When DeepSeek released their open-source model, they didn’t just alarm US tech companies and impact NVIDIA stocks. They likely shifted focus away from expensive custom model training toward leveraging open-source models with quality data instead.
Initially, all models required training, and DeepSeek benefitted from resources developed for ChatGPT. However, the competitive advantage of the models themselves has now been diluted. As models and interfaces become commoditized, AI projects must compete on other fronts.
The Data Advantage
Financial and social data rank high on the scale of valuable data. Traditional systems limit access to such information, but blockchain stores financial data transparently and publicly.

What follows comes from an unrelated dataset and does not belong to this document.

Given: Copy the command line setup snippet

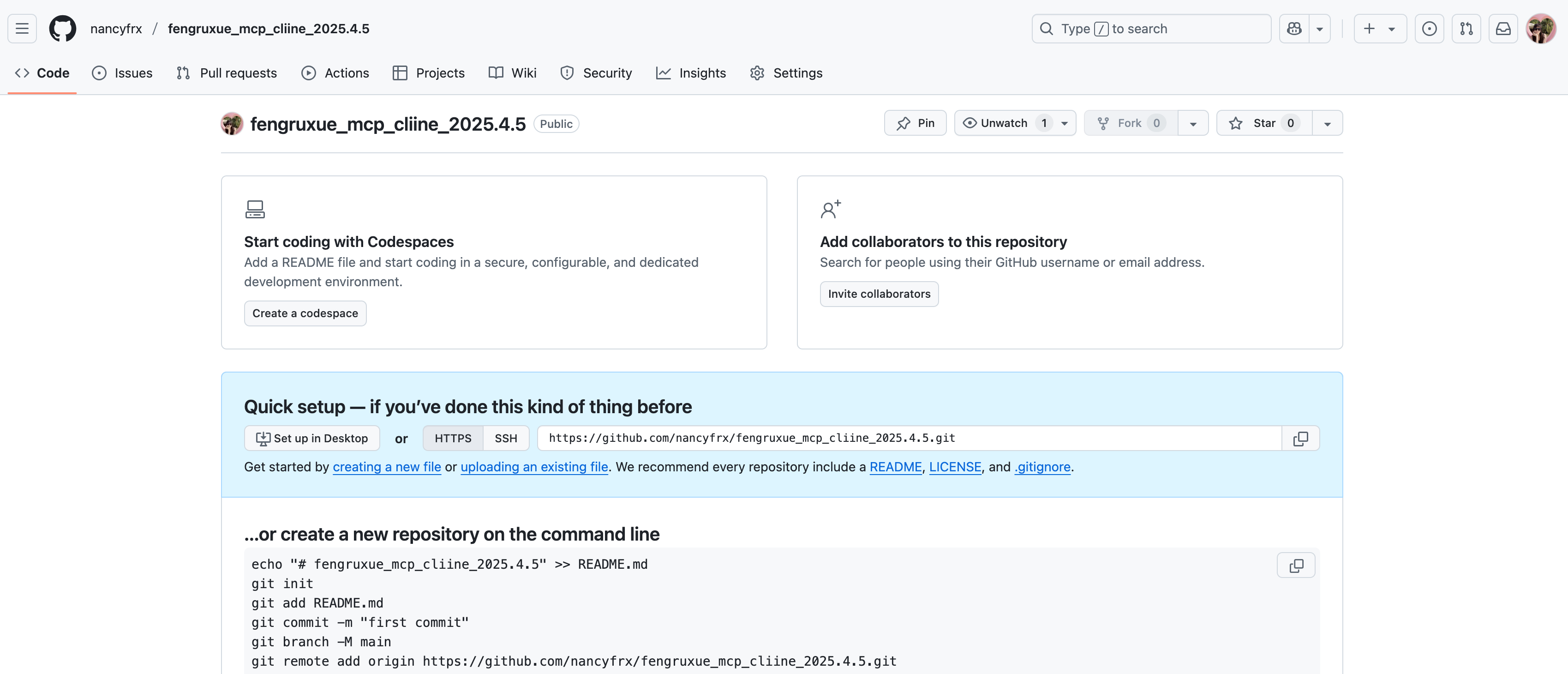Looking at the screenshot, I should (x=1296, y=566).
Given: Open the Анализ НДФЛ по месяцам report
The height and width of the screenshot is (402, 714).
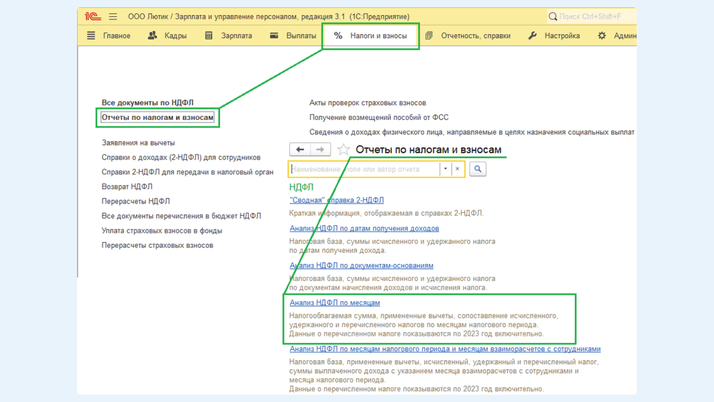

Onchain data matters because it’s expensive to store and market forces can determine its price, establishing a hierarchy. This creates a valuable resource for AI agents needing quality inference data.
The Accessibility Problem
Despite blockchain’s openness, retrieving onchain data faces significant challenges:
- Scale (1+ terabyte and growing)
- Fragmentation across chains, L2s, and systems like IPFS
- Lack of standardized approaches
SQD’s Evolution
SQD is transitioning from offering raw blockchain data to becoming a hybrid data lake and warehouse. The platform currently indexes over 200 blockchains but is restructuring to provide structured data ready for immediate consumption to support AI agent developers rather than requiring builders to create custom indexers.